Cancer datasets as a resource to study cell biology
The amazing resources that have been developed in the context of cancer biology can serve as tools to study "normal" cell biology. The genetic perturbations that happen in cancer can be viewed almost as natural experiments that we can use to ask varied questions. Different cancer consortia have produced, for the same patient samples or the same cancer cell lines, data that ranges from genomic information, such as exome sequencing, to molecular, cellular and disease traits including gene expression, protein abundance, patient survival and drug responses. These datasets are not just useful to study cancer biology but more globally to study cell biology processes. If we were interested in asking what is the impact of knocking out a gene we could look into these data to have, at least, an approximate guess of what could happen if this gene is perturbed. We can do this because it is likely that almost any given gene will have changes in copy number or deleterious mutations given a sufficiently large sample of tumours or cell lines. Of course, there will be a whole range of technical issues to deal with since it would not be a "clean" experiment comparing the KO with a control.Studying complex assembly using protein abundance data
More recently the CPTAC consortium and other groups have released proteomics measurements for some of the reference cancer samples. Given the work that we have been doing in studying post-translational control we started a few projects making use of these data. One idea that we tried and have recently made available online via a pre-print was to study gene dosage compensation. When there are copy number changes, how often are these propagated to changes in gene expression and then to protein level ? This was work done by Emanuel Gonçalves (@emanuelvgo), jointly with Julio Saez-Rodriguez lab. There were several interesting findings from this project, one of these was that we could identify members of protein complexes that indirectly control the degradation of other complex subunits. This was done by measuring, in each sample, how much of the protein abundance changes are not explained by its gene expression changes. This residual abundance change is most likely explained either by changes in the translation or degradation rate of the protein (or noise). We think that, for protein complex subunits, this residual mainly reflects degradation rates. Emanuel then searched for complex members that had copy number changes that predicted the "degradation" rate of other subunits of the same complex. We think this is a very robust way to identify such subunits that act as rate-limiting factors for complex assembly.Predicting E3 or protease targets
If what I described above works to find some subunits that control the "degradation" of other subunits of a complex then why not use the exact same approach to find the targets of E3 ligases or proteases ? Emanuel gave this idea a try but in some (fairly quick) tests we could not see a strong predictive signal. We collected putative E3 targets from a few studies in the literature (Kim et al. Mol Cell Biol. 2015; Burande et al, Mol Cell Proteomics. 2009; Lee et al. J Biol Chem. 2011; Coyaud et al. Mol Cell Proteomics. 2015; Emanuele MJ et al. Cell 2011).
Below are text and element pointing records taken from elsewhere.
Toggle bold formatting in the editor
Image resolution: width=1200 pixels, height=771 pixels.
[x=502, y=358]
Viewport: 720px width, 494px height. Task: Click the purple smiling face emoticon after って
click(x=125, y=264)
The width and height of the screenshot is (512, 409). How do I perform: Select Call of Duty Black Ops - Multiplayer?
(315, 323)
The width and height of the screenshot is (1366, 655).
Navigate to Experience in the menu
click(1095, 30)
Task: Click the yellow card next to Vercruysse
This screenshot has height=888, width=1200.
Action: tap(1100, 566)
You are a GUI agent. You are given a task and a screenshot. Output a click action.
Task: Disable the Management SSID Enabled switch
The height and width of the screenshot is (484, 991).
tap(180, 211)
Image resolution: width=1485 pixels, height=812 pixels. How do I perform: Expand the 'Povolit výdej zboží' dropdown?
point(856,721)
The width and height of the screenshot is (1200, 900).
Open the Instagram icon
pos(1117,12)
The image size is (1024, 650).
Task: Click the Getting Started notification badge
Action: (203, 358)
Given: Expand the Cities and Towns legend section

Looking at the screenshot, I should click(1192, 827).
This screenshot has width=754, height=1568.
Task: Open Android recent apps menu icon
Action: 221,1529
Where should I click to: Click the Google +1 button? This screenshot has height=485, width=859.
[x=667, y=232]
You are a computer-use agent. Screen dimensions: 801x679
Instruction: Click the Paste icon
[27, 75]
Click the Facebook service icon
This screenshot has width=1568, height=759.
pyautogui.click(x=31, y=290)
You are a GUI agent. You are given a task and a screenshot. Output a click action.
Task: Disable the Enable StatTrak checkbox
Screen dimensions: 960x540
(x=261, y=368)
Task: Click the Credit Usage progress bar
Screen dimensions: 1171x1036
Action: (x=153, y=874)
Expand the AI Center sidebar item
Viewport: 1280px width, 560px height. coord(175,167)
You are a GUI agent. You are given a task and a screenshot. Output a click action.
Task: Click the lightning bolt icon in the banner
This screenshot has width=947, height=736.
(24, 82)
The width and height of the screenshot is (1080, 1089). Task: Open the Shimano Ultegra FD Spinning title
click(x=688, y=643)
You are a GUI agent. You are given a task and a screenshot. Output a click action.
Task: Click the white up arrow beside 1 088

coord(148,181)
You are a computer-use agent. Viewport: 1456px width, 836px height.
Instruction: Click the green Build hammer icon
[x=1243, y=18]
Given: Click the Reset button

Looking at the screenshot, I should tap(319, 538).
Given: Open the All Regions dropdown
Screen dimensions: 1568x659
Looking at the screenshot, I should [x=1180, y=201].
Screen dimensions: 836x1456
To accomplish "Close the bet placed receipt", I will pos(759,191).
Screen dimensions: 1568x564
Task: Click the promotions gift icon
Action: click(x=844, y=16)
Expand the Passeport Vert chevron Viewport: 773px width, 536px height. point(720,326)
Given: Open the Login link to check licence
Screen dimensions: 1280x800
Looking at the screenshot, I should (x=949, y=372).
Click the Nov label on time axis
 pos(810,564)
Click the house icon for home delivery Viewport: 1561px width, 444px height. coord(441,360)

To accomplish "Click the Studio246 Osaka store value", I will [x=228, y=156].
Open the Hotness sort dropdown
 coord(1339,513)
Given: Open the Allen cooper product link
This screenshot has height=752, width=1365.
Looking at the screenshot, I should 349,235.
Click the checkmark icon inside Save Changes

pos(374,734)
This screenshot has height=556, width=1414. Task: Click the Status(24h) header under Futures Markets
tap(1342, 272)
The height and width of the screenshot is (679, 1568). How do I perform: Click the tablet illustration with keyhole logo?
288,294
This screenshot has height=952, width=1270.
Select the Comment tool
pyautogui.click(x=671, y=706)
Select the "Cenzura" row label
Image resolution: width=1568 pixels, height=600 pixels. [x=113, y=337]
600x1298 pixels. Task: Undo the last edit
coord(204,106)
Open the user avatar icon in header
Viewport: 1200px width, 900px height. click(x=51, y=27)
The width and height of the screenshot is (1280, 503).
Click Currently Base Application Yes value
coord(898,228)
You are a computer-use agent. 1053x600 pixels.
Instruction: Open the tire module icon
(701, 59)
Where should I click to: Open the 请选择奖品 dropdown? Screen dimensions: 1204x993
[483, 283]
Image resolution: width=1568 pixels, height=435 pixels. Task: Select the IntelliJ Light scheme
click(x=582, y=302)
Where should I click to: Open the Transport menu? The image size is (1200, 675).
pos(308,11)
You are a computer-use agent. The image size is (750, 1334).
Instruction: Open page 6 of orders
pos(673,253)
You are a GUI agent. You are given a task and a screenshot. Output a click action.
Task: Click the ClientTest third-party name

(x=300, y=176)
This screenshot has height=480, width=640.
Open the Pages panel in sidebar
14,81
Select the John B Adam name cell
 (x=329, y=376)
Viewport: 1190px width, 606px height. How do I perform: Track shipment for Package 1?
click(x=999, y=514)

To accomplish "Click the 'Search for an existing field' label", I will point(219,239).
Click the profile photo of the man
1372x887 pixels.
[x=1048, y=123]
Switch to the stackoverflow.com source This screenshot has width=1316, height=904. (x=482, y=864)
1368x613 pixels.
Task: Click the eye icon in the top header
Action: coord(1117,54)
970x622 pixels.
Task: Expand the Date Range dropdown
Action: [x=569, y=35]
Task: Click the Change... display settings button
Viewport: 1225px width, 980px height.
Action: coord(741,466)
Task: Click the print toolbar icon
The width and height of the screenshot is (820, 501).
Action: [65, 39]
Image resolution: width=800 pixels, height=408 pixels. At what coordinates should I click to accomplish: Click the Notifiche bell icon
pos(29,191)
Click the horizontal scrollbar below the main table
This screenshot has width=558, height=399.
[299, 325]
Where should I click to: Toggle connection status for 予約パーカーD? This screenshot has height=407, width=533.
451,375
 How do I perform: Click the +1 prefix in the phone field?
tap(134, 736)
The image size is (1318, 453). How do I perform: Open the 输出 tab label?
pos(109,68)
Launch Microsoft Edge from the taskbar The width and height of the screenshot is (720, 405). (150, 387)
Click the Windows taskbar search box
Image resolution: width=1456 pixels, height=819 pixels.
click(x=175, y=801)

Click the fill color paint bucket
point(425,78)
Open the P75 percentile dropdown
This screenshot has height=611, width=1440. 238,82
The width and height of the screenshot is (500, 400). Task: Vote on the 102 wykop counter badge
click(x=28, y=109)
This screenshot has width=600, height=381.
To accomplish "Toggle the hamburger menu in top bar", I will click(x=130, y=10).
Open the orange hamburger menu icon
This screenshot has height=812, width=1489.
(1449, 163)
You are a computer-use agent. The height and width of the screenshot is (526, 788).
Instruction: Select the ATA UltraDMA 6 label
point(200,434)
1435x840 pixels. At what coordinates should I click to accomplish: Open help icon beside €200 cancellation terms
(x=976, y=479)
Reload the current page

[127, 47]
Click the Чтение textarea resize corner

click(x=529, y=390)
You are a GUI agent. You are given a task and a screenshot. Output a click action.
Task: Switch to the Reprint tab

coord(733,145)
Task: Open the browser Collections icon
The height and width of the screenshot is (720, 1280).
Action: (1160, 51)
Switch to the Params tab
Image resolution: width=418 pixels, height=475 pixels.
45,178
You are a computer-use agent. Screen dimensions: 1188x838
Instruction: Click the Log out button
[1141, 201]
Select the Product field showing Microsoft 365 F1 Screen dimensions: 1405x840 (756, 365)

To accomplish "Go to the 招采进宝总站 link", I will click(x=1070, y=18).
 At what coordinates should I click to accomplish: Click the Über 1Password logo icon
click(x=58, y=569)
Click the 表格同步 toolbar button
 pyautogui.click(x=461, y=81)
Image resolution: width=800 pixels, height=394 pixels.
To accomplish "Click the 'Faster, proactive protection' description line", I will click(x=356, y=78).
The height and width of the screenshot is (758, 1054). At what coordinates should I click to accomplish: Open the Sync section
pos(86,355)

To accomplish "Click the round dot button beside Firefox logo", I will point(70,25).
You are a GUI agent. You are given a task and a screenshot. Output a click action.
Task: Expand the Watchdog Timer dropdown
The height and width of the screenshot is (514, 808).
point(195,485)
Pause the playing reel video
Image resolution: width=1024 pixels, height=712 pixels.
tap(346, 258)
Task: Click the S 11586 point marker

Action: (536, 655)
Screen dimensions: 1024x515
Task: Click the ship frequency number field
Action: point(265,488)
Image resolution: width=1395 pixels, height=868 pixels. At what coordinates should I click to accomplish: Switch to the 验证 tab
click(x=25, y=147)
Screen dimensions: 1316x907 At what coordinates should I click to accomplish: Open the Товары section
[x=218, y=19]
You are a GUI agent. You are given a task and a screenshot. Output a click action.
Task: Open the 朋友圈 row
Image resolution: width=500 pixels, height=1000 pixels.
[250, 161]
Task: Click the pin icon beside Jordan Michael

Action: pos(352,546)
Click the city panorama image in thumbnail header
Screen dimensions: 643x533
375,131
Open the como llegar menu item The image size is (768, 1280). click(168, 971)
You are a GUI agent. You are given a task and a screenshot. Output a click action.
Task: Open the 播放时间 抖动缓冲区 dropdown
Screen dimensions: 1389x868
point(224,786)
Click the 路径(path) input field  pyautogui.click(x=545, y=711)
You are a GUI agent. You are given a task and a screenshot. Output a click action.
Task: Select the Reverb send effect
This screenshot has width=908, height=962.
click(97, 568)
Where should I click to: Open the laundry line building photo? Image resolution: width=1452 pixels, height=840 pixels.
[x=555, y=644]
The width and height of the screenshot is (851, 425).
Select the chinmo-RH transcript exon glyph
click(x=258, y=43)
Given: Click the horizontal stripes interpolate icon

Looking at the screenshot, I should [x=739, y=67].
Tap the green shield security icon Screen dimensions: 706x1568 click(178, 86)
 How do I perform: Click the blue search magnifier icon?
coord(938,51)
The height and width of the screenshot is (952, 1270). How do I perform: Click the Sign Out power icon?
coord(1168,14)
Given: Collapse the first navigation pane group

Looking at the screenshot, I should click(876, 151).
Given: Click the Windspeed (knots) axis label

We also we collected protease targets from the Merops database. We then tried to find a significant association between the copy number or gene expression changes of a given E3 with the proxy for degradation, as described above, of any other protein. Using the significance of the association as the predictor with would expect a stronger association between an E3 and their putative substrates than with other random genes. Using a ROC curve as descriptor of the predictive power, we didn't really see robust signals. The figure above shows the results when using gene expression changes in the E3 to associate with the residuals (i.e. abundance change not explained by gene expression change) of the putative targets. The best result, was obtained for CUL4A (AUC=0.59) in this case but overall the predictions are close to random.A similar poor result was generally observed for protease targets from the merops database although we didn't really make a strong effort to properly map the merops interactions to all human proteins. Emanuel tried a couple of variations. For the E3s he tried restricting the potential target list to proteins that are known to be ubiquitylated in human cells but that did not improve the results. Also, surprisingly, the genes listed as putative targets of these E3s are not very enriched in genes that increase in ubiquitylation after proteasome inhibition (from Kim et al. Mol Cell. 2011) with the clearest signal observed in the E3 targets proposed by Emanuele MJ and colleagues (Emanuele MJ et al. Cell 2011).